Según Chang Chuyes, ambos candidatos coincidieron en identificar los principales problemas que enfrenta el Perú. La inseguridad ciudadana, las deficiencias en salud, la falta de infraestructura y la necesidad de reactivar la economía fueron algunos de los temas abordados durante el debate. Sin embargo, las diferencias aparecieron al momento de plantear las soluciones.
Mientras Keiko Fujimori defendió una estrategia basada en la inversión privada, el fortalecimiento de programas sociales y la ampliación de oportunidades educativas mediante becas, Roberto Sánchez planteó una mayor participación del Estado en la economía y un rol más activo de las organizaciones sociales en la gestión pública.
Para el especialista, el debate evidenció dos visiones distintas de país, pero dejó una interrogante sin resolver: cómo convertir esas propuestas en políticas concretas. “Se habló mucho de lo que se quiere hacer, pero poco de cómo se va a lograr. El próximo presidente tendrá que negociar prácticamente cada reforma porque el Congreso está dividido y nadie puede imponer su agenda”, señaló.
En ese contexto, Chang Chuyes considera que la gobernabilidad será el principal desafío del próximo quinquenio. A su juicio, el éxito del futuro mandatario no dependerá únicamente de sus propuestas, sino de su capacidad para construir alianzas y alcanzar consensos con otras fuerzas políticas.
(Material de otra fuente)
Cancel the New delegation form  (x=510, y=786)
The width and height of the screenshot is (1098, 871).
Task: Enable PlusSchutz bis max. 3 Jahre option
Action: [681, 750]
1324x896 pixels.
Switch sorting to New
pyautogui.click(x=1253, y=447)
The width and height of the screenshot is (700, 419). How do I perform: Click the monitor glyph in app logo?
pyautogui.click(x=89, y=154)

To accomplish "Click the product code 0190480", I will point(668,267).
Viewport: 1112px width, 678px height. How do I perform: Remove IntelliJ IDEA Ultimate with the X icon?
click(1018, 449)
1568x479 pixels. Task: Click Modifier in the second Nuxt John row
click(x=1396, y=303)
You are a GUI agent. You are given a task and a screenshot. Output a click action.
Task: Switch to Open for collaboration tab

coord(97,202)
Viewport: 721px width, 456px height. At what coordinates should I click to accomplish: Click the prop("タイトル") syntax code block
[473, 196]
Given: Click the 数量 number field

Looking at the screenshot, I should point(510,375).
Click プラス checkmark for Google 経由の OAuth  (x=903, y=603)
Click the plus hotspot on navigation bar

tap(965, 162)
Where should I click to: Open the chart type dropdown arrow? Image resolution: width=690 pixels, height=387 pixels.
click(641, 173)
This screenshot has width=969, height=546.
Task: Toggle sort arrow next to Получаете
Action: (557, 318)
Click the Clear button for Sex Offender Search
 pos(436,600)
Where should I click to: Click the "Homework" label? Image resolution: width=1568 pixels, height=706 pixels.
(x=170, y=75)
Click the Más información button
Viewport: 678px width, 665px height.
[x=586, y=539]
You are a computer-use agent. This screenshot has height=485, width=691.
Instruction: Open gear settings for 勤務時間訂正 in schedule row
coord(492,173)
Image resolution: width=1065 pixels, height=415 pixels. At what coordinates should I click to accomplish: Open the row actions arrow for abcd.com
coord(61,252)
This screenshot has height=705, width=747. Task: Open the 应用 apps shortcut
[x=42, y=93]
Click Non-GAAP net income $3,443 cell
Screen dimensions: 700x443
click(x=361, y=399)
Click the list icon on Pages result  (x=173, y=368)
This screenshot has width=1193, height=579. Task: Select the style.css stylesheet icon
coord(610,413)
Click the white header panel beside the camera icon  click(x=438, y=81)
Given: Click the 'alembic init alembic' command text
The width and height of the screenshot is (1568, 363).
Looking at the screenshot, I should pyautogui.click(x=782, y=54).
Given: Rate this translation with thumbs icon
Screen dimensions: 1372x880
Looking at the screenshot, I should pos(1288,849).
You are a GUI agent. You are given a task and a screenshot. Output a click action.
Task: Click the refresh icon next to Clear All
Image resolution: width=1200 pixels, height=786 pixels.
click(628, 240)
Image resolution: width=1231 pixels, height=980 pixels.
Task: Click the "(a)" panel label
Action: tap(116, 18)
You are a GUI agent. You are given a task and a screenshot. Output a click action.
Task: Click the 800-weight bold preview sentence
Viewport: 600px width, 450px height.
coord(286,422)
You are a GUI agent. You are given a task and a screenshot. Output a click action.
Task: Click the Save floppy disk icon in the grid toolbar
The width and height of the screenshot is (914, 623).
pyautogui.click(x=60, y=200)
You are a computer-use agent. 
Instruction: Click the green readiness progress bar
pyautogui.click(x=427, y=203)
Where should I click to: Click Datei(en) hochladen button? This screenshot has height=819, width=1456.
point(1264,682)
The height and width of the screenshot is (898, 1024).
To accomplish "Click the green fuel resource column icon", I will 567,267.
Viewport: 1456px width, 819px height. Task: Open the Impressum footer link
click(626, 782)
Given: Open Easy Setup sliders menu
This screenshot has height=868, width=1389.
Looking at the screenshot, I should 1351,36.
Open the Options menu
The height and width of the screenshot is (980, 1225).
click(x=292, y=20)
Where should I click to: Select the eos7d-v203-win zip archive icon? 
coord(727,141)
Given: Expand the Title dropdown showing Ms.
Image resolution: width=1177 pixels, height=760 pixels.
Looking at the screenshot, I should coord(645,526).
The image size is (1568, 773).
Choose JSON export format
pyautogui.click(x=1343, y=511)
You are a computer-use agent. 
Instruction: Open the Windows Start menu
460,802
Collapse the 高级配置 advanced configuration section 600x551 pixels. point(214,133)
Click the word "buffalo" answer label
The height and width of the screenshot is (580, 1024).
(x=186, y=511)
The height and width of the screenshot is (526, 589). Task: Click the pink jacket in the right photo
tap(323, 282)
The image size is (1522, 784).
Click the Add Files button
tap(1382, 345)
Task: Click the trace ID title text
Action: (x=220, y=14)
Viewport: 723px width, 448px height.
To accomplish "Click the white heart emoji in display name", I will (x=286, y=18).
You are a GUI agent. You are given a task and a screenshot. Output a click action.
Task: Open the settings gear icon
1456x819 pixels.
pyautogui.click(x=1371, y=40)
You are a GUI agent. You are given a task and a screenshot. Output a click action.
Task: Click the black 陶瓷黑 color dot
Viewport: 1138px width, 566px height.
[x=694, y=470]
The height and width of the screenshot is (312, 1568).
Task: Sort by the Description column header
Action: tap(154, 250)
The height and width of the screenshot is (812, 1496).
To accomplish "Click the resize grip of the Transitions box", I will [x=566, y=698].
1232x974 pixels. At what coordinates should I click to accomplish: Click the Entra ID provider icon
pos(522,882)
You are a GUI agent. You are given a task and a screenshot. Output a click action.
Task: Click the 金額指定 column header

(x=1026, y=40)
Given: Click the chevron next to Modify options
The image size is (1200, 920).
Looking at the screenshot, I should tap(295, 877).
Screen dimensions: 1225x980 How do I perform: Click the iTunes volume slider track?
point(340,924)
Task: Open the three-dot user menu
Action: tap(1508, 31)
El analista plantea tres escenarios posibles. El primero es que el nuevo gobierno no consiga acuerdos y se limite a administrar el marco legal vigente mediante decretos y reglamentos. El segundo contempla consensos parciales que permitan aprobar algunas reformas. El tercero, y más complejo, sería impulsar cambios estructurales de gran alcance, algo que considera difícil debido a la actual composición del Parlamento.
La incertidumbre política también tiene efectos económicos. Chang Chuyes advirtió que empresarios e inversionistas suelen actuar con cautela cuando existe incertidumbre sobre las reglas de juego o el rumbo que podría tomar un país. Por ello, señaló que muchas decisiones de inversión se encuentran actualmente en espera hasta conocer el resultado electoral.
“El capital busca estabilidad y seguridad jurídica. Cuando hay dudas sobre el futuro político, las inversiones tienden a postergarse hasta que exista mayor claridad sobre las decisiones que tomará el próximo gobierno”, indicó.
Finalmente, el docente de la UDEP recordó que los votantes indecisos podrían tener un papel clave en el resultado de la elección y exhortó a los ciudadanos a revisar las propuestas de ambos candidatos antes de emitir su voto. “El menú puede no gustarles a todos, pero el país tiene que elegir. Lo importante es que quien resulte ganador tenga la legitimidad suficiente para gobernar y afrontar los desafíos que vienen”, concluyó.